Comparing the Two Approaches
Let’s compare the two work styles, starting with the more traditional Understand First, Build Later
Understand First, Build Later:
+ Flows from your established mental models
+ You can therefore be as confident in the initial build as you are your own knowledge
+ Likely to be more systematic, feels “comfortable” and in control
+ Scales linearly with experience level
- Tends to lock you into doing best what you have already done well, path dependent, overspecialization
- Risks playing it safe; staying inside comfort zones
- Slower development (especially when doing anything new or challenging)

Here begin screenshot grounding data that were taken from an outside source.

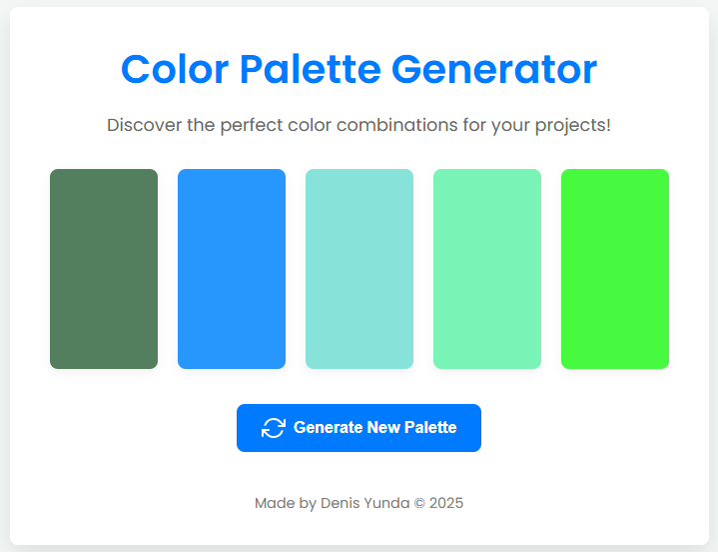Screen dimensions: 718x552
Task: Click the word 'Generator' in the title
Action: [494, 69]
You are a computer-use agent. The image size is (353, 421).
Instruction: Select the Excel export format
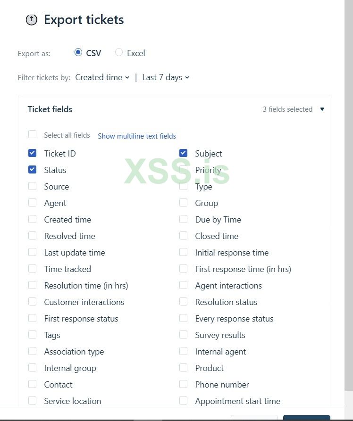(119, 52)
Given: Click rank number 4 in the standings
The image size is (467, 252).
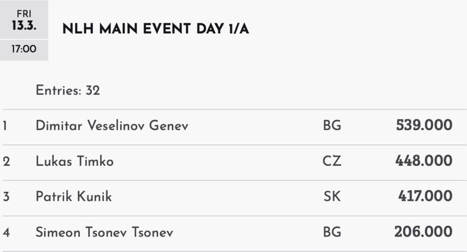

- Narrower pool of perspectives; you risk propagating your own misconceptions
- Less experienced developers struggle more up-front
- Mental energy burned on low-level implementation details
Build First, Understand Later
+ Allows you to build anything the AI can do—superhuman breadth
+ Draw from vast sample space of approaches, not just the ones you’ve memorized
+ Extremely fast scaffolding and drafting
+ Access to world’s most advanced rubber ducking
- Dependency: the AI is an iffy source of truth and can serve as a crutch if not vigilant
- Reliability: AI may send you on red herrings, hallucinate or reward hack, wasting your time and giving you false confidence
- Decay of lower level implementation knowledge and syntactic muscle memory
- Can feel disorienting, or risk-exposing
- Risk of unvalidated, rushed, or unvalidated work, blind spot prone.
Nothing’s perfect, and there’s no replacement for hard work and effort. In some ways, doing things the “new way” is harder or just as effortful as the old way. On the bright side, I do think AI has saved developers from a boring and ultimately vulnerable fate of overspecialization. Memorizing microscopic details is less important now and you are no longer fused at the hip to whatever particular set of microscopic details you happened to have memorized. More broad and general computer science and software architecture knowledge is more valuable and useful than ever.
This new AI age is both the best of times and the worst of times. It’s the worst of times in the sense that most of that rote work on which easy, dependable jobs depended is now gone and won’t be coming back. It’s the best of times in that for those who want to engage more ambitiously with programming, they can accelerate and multiply their learning and productivity in all sorts of ways.